=== WORK TO COMPLETE ===
Count the lines below that contain the word "agent" and give only the number.

+++ INPUT MATERIAL

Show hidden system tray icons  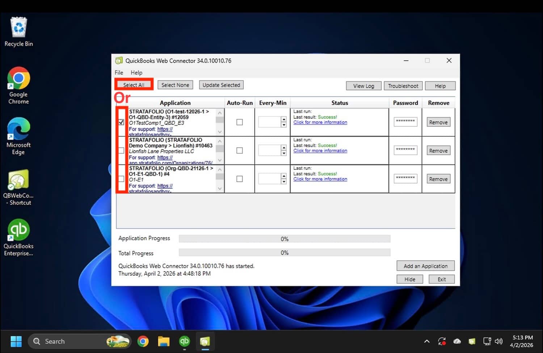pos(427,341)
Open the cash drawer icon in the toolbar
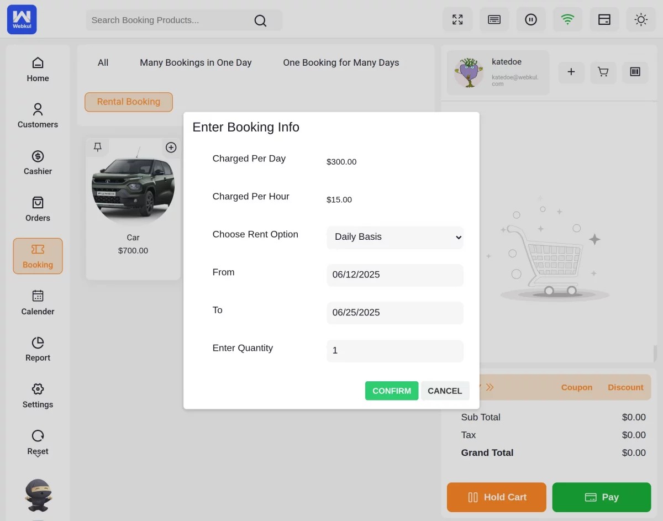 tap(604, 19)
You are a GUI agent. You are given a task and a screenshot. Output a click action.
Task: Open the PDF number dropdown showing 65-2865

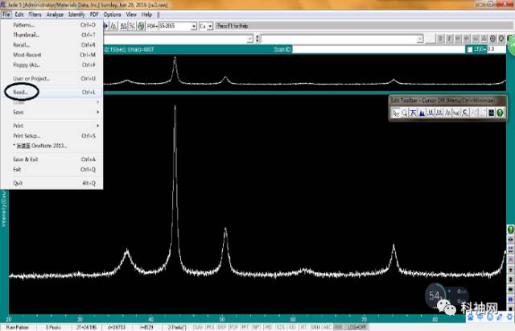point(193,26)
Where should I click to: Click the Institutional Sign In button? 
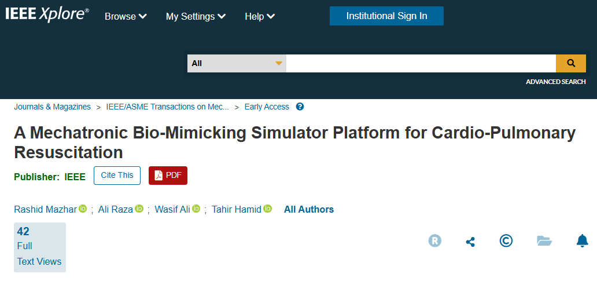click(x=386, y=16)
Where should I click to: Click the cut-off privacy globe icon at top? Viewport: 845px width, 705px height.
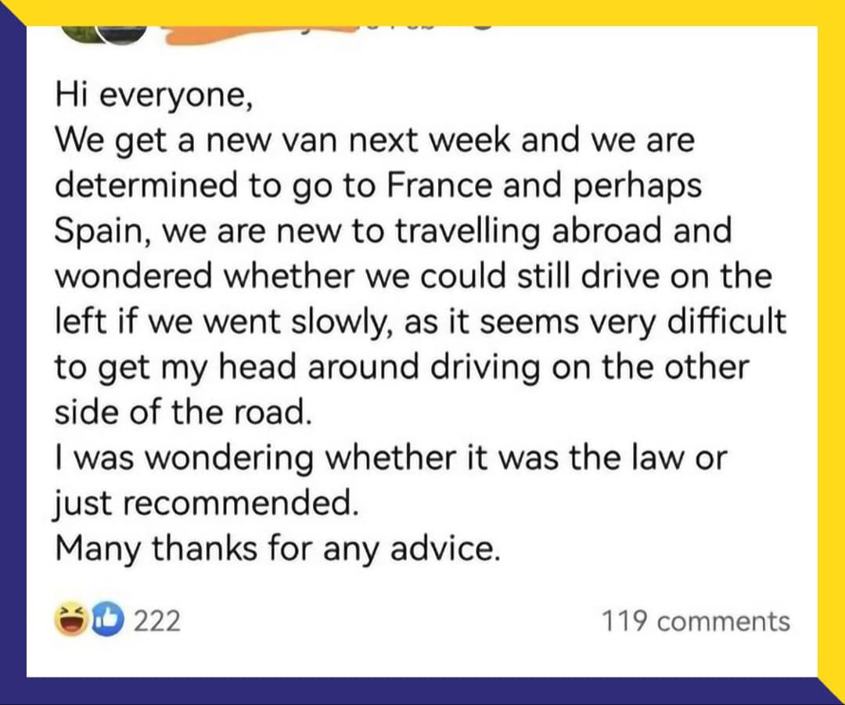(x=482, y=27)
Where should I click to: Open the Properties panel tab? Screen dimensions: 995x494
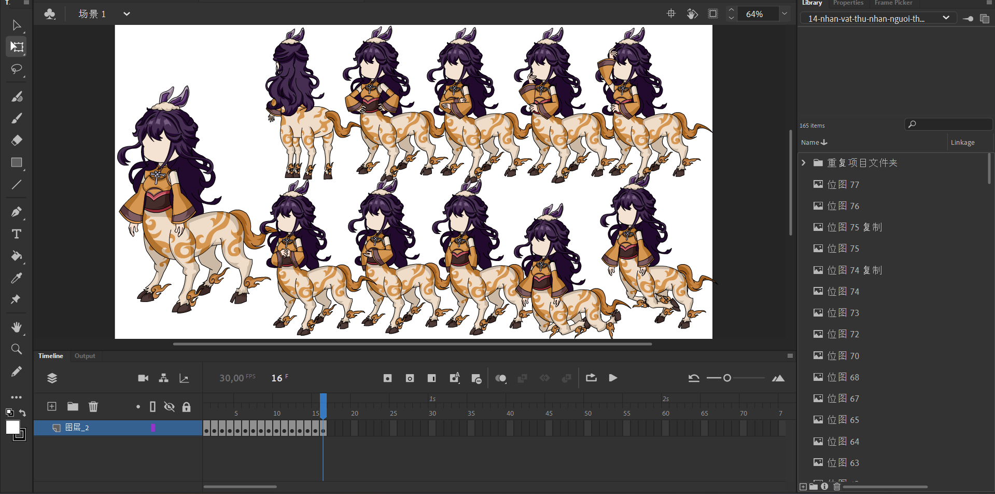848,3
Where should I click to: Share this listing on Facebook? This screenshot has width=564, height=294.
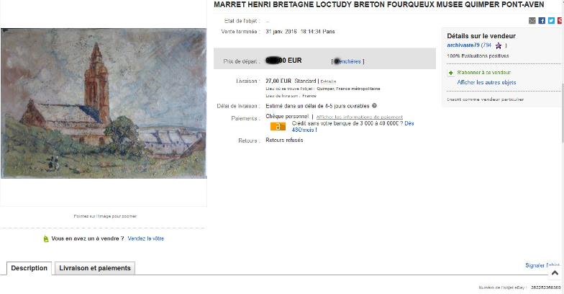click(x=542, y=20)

++++++
+++ INPUT MATERIAL

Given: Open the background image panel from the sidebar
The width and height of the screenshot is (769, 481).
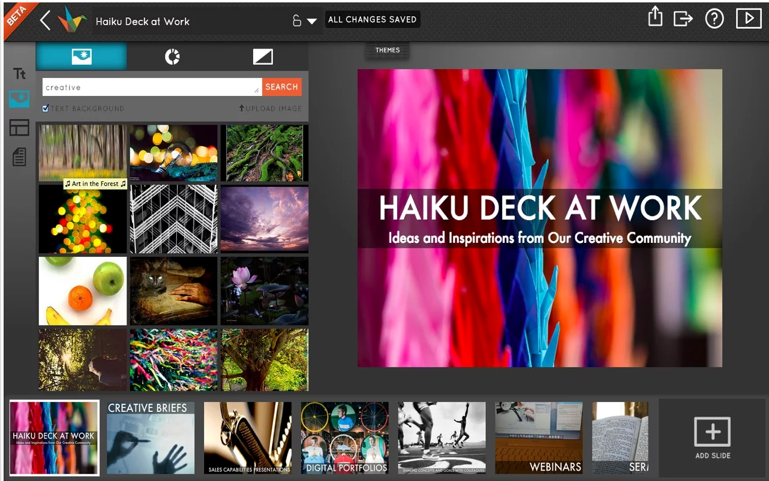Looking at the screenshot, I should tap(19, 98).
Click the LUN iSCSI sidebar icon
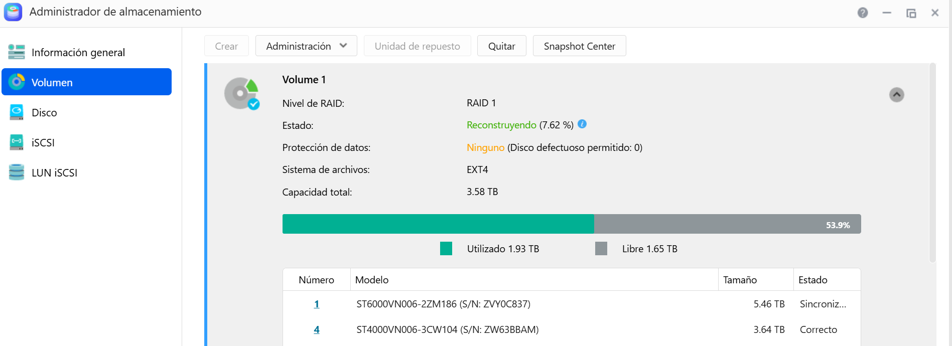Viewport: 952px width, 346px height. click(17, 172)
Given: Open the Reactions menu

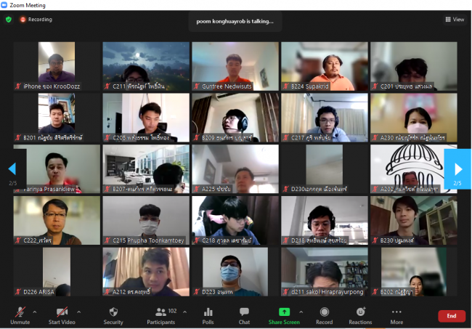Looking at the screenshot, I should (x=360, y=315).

++++++
+++ INPUT MATERIAL

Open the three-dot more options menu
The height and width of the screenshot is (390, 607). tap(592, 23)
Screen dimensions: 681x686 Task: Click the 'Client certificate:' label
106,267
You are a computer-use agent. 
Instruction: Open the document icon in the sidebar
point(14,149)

++++++

=== SOLVED EXERCISE ===
2